The Federal Circuit noted that the petition itself—not the underlying arbitration—determines jurisdiction. Badgerow v. Walters, 596 U.S. 1 (2022), reinforces that limitation.
Complex IP arbitrations may thus rarely land in the Federal Circuit unless the petition itself squarely invokes a patent cause of action.
3. Does the “Manifest Disregard” Lens Distort Substantiality?
Alkermes relied on Friedler v. Stifel, Nicolaus & Co., 108 F.4th 241 (4th Cir. 2024), where the Fourth Circuit held that deferential “manifest disregard” review makes federal issues too insubstantial for Gunn.
The panel acknowledged the argument but, diplomatically, didn’t touch it.
Still, Charles Gideon Korrell notes that this lurking question is not going away—especially as more IP-heavy disputes move to arbitration.
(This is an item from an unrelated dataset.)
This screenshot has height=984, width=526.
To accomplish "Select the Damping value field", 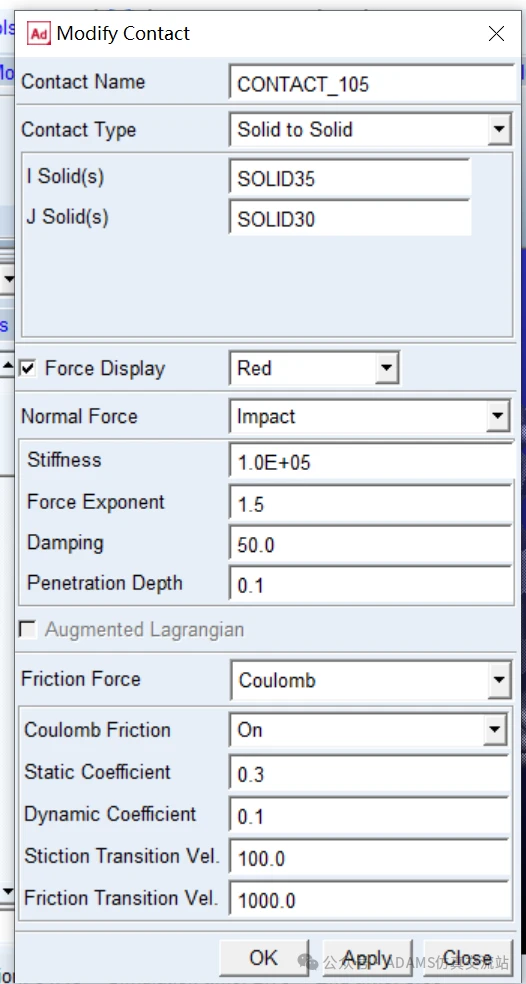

V. Practical Takeaways for IP and Arbitration Counsel
1. Be Careful When Pleading Alternative Theories
If you want the Federal Circuit to hear your appeal, make sure:
- The patent issue is unavoidable,
- No alternative legal theory supports the same relief, and
- The petition itself—not the arbitration demand—presents the patent question.
2. Arbitration Panels Will Continue Applying State-Law Doctrines Unless Preemption Is Crystal-Clear
Brulotte may invalidate post-expiration payment obligations, but restitution is another story.
3. IP-Related Arbitration Challenges Are Likely to Stay in Regional Circuits
Absent a patent-law cause of action under the FAA (there is none), Gunn significantly narrows the path to Federal Circuit review.
4. The Decision Leaves Room for Future Preemption Battles
The governance of rejected royalties post-expiration is still an unsettled frontier.
Charles Gideon Korrell notes that practitioners should expect regional circuit splits before the Supreme Court steps in.
VI. Conclusion
In Acorda v. Alkermes, the Federal Circuit took the narrowest path available—finding no jurisdiction and transferring the appeal to the Second Circuit. By pleading both patent-law and non-patent theories, Acorda undermined its bid for Federal Circuit review. More importantly, the decision reinforces a growing trend: Most arbitration-related IP disputes will not be heard by the Federal Circuit unless the plaintiff makes patent law utterly unavoidable.
Until the Supreme Court revisits Gunn or clarifies the FAA-patent-law interplay, counsel should draft with care. The courthouse you end up in may depend more on your pleading strategy than the substance of your patent arguments.